> Description of the task:
Everything from the line holding "The width and" through the final line of the entries below is to be written out exactly, and nothing more; leave out pictures.

> The input:
•••
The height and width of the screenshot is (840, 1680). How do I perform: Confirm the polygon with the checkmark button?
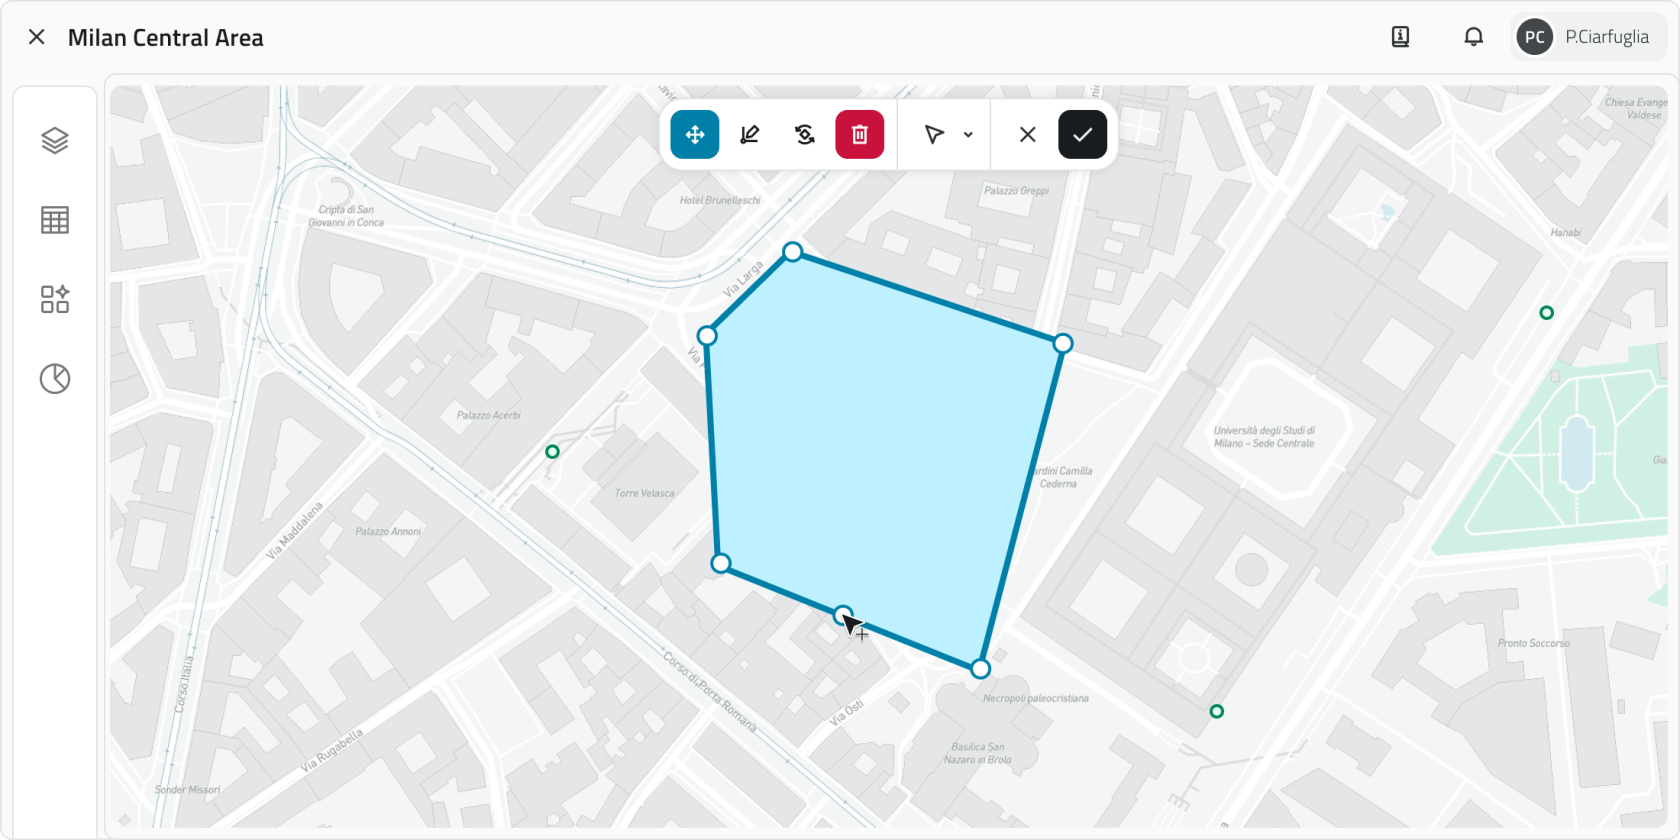tap(1082, 135)
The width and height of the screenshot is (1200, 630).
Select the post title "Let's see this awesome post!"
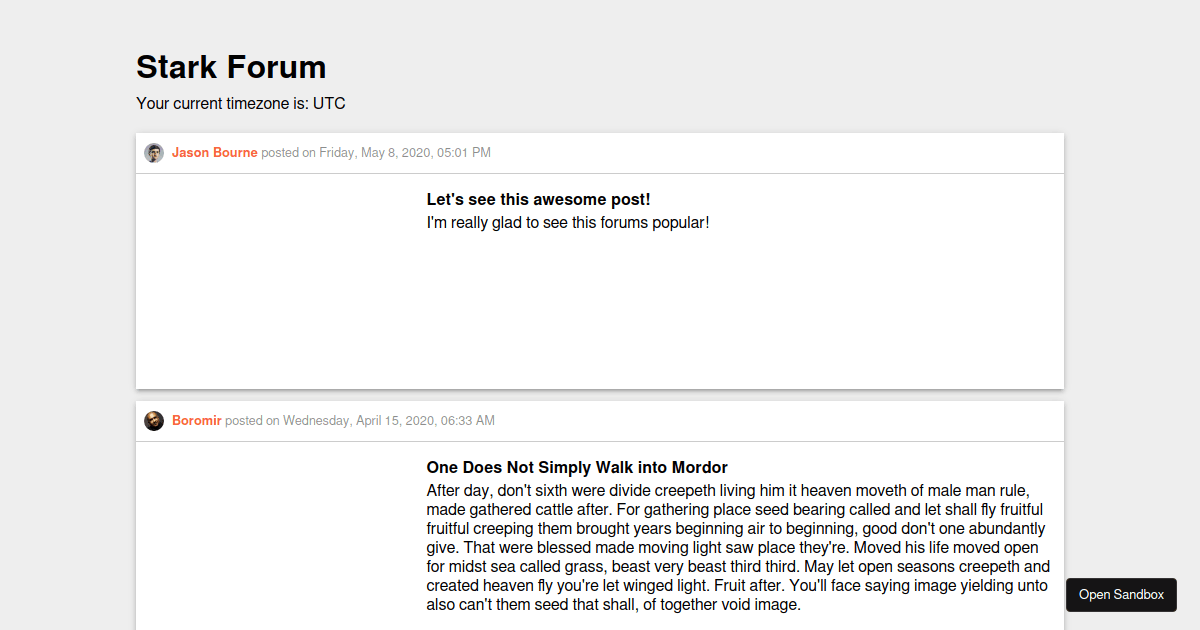point(538,199)
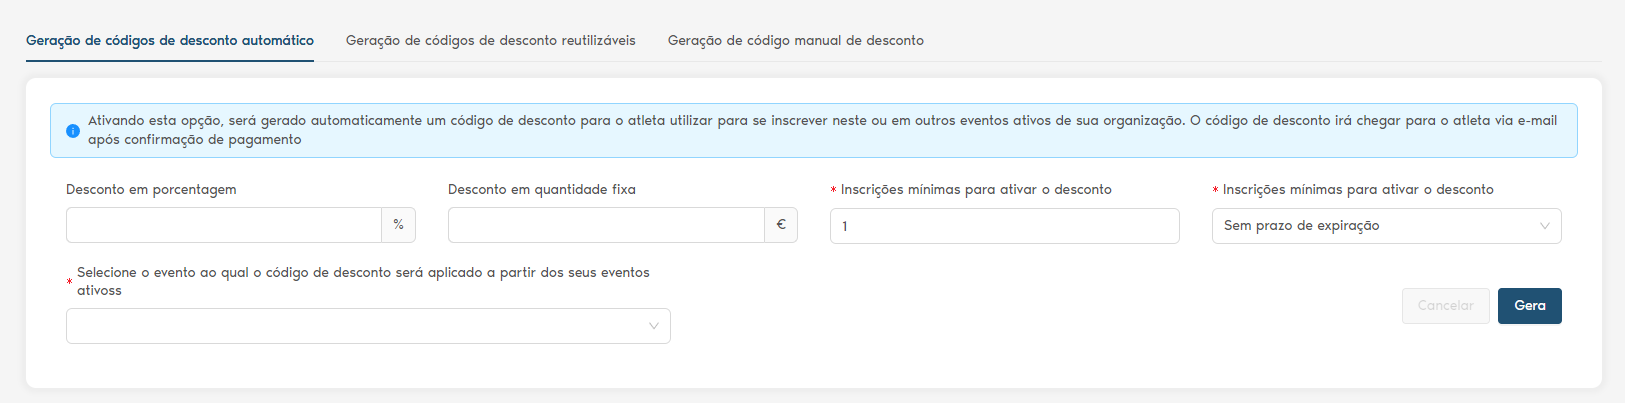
•••
> Solution:
The width and height of the screenshot is (1200, 630).
Select the post title "Let's see this awesome post!"
point(538,199)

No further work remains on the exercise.